Victor Gómez Pin se trasladó muy joven a París, iniciando en la Sorbona  estudios de Filosofía hasta el grado de  Doctor de Estado, con una tesis sobre el orden aristotélico.  Tras años de docencia en la universidad  de Dijon,  la Universidad del País Vasco (UPV- EHU) le  confió la cátedra de Filosofía.  Desde 1993 es Catedrático de la Universitat Autònoma de Barcelona ( UAB), actualmente con estatuto de Emérito. Autor de más de treinta  libros y multiplicidad de artículos, intenta desde hace largos años replantear los viejos problemas ontológicos de los pensadores griegos a la luz del pensamiento actual, interrogándose en concreto  sobre las implicaciones que para el concepto heredado de naturaleza tienen ciertas disciplinas científicas contemporáneas. Esta preocupación le llevó a promover la creación del International Ontology Congress, en cuyo comité científico figuran, junto a filósofos, eminentes científicos y cuyas ediciones bienales han venido realizándose, desde hace un cuarto de siglo, bajo el Patrocinio de la UNESCO.

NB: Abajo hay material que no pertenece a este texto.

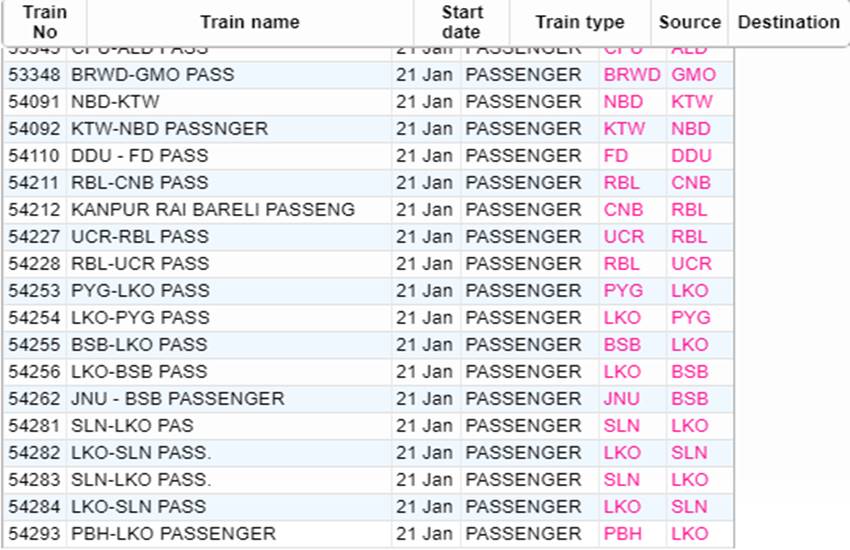The image size is (850, 550).
Task: Open PYG source link of train 54253
Action: (x=623, y=291)
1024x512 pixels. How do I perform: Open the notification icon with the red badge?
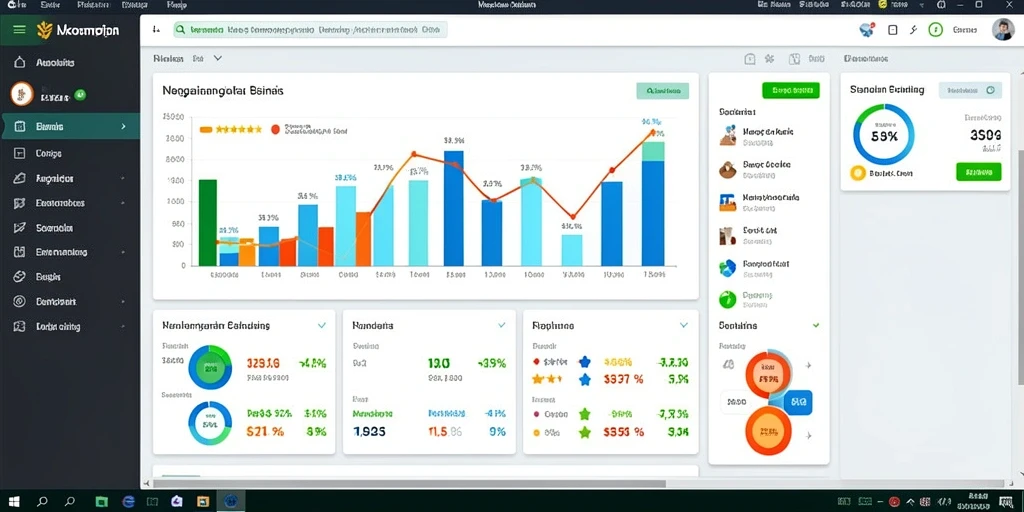(867, 29)
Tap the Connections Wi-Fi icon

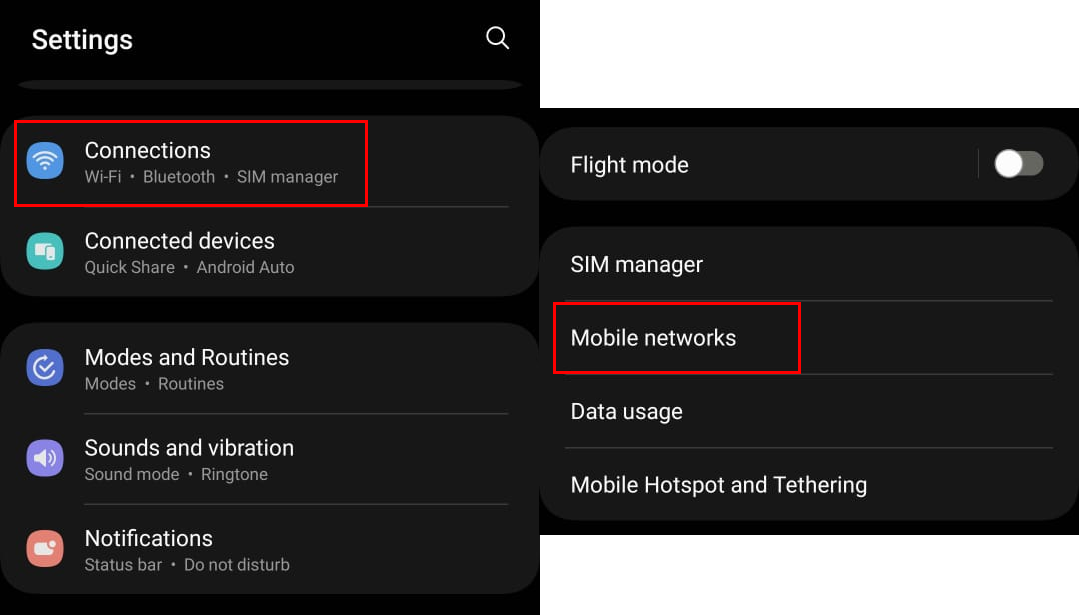(x=45, y=161)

Ha sido Visiting Professor, investigador  y conferenciante en diferentes universidades, entre otras la Venice International University, la Universidad Federal de Rio de Janeiro, la ENS de París, la Université Paris-Diderot, el Queen's College de la CUNY o la Universidad de Santiago. Ha recibido los premios Anagrama y Espasa de Ensayo  y  en 2009 el "Premio Internazionale Per Venezia" del Istituto Veneto di Scienze, Lettere ed Arti. Es miembro numerario de Jakiunde (Academia  de  las Ciencias, de las Artes y de las Letras). En junio de 2015 fue investido Doctor Honoris Causa por la Universidad del País Vasco.